Saved data entries:
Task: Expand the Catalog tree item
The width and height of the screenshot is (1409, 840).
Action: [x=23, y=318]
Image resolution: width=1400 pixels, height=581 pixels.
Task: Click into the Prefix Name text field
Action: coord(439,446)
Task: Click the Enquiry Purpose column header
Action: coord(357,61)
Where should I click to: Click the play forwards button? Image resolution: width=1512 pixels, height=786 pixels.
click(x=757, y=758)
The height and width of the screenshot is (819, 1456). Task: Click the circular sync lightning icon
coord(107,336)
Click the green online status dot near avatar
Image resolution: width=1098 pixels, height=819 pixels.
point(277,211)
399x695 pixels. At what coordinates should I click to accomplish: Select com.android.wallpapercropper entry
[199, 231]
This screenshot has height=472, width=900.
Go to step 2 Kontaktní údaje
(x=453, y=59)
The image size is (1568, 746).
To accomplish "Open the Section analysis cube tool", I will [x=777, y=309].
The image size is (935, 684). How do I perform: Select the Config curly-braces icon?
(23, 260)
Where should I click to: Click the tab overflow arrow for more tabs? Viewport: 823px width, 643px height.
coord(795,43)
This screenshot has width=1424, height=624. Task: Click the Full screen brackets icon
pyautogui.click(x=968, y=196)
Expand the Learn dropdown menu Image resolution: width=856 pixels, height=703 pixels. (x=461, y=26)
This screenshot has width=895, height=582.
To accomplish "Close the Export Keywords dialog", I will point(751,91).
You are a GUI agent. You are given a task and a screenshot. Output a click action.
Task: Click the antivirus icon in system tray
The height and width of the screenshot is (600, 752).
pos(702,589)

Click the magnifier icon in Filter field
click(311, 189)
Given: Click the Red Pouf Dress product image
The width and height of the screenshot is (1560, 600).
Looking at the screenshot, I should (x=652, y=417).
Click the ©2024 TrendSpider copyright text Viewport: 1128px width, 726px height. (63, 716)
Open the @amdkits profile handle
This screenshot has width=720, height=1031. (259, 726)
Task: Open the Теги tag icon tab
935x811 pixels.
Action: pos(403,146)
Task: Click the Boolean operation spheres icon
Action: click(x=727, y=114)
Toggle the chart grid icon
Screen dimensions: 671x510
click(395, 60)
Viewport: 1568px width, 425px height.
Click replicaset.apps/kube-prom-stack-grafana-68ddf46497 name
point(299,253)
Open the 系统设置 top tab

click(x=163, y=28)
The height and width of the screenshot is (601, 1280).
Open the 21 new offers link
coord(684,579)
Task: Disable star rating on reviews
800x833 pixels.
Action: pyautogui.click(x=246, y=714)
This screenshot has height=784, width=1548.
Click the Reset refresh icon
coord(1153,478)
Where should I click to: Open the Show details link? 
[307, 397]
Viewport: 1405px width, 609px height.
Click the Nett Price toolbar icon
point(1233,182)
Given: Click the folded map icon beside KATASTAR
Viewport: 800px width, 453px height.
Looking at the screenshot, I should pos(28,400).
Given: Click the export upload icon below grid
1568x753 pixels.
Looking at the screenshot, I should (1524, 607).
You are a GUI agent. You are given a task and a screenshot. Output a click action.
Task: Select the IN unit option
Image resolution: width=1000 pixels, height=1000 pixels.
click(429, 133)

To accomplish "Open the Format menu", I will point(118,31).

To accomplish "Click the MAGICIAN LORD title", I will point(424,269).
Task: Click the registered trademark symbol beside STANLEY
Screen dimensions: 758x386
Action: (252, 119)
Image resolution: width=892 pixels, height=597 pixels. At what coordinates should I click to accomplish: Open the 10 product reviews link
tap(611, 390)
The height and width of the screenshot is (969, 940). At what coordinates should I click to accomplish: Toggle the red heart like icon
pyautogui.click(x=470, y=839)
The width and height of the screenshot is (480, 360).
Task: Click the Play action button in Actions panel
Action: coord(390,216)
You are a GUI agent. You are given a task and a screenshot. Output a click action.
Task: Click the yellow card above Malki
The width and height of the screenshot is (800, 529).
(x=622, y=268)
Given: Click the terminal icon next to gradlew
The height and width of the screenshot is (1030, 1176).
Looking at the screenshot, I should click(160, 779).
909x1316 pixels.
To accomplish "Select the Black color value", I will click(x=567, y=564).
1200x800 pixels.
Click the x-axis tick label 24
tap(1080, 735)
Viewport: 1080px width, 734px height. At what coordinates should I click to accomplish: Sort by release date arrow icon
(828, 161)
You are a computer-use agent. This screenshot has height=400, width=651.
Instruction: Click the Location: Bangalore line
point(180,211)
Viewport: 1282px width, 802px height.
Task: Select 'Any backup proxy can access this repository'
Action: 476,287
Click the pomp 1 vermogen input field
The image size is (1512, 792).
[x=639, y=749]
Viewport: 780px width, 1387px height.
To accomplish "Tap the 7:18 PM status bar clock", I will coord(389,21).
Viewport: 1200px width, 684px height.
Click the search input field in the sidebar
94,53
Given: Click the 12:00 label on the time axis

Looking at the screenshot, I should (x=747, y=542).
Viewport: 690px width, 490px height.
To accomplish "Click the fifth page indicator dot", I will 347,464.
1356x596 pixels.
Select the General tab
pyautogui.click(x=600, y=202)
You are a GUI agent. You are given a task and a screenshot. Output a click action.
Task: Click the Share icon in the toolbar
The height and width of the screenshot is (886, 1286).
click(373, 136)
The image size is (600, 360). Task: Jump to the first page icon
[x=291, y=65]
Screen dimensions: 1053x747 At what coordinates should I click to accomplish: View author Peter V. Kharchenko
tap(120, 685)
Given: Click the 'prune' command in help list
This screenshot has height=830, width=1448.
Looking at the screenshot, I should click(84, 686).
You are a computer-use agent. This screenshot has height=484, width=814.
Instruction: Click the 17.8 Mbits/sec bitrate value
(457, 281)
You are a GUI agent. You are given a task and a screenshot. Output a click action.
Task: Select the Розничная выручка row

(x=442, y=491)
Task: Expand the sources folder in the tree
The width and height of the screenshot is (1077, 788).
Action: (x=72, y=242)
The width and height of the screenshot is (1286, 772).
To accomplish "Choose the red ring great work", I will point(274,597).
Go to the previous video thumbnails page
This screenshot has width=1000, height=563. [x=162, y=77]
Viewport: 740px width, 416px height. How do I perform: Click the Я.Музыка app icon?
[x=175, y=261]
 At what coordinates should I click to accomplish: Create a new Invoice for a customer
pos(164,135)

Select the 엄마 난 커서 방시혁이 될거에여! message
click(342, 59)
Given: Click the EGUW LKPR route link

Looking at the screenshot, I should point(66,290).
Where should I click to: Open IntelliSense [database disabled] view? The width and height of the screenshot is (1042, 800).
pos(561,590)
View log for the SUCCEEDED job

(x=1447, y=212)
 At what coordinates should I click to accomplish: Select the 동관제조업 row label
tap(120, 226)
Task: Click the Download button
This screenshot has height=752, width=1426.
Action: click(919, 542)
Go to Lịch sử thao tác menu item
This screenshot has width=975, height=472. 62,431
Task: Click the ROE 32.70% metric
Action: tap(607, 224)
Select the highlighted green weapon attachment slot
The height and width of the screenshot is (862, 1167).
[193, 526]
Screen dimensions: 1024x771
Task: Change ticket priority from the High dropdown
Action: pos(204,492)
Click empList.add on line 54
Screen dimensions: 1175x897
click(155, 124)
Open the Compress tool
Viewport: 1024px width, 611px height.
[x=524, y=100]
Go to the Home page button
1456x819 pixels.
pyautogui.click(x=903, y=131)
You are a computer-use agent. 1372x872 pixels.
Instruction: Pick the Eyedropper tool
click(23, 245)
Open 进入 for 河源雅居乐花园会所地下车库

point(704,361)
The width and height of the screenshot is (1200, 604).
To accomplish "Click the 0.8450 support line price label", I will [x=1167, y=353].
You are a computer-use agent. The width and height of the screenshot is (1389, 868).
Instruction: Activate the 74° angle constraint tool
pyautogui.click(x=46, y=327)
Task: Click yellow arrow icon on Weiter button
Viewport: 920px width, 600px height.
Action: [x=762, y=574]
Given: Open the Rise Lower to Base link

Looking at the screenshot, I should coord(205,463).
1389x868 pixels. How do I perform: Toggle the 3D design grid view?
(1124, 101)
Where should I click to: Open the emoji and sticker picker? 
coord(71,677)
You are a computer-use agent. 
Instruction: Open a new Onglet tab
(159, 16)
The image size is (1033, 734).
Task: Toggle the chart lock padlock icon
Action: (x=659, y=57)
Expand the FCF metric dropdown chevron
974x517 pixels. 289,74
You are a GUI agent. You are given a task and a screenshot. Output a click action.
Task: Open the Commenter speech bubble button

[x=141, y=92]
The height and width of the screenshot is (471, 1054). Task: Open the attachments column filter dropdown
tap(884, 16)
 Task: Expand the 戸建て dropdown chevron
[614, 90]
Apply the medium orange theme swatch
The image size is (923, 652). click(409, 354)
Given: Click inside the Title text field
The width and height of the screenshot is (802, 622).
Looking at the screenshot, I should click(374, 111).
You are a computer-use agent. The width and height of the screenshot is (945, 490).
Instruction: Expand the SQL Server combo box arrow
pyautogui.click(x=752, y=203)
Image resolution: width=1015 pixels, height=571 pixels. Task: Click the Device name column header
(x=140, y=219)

Try it: In how many lines of the data above does the word "will" occur? Only the number is wanted.

Response for this exercise: 9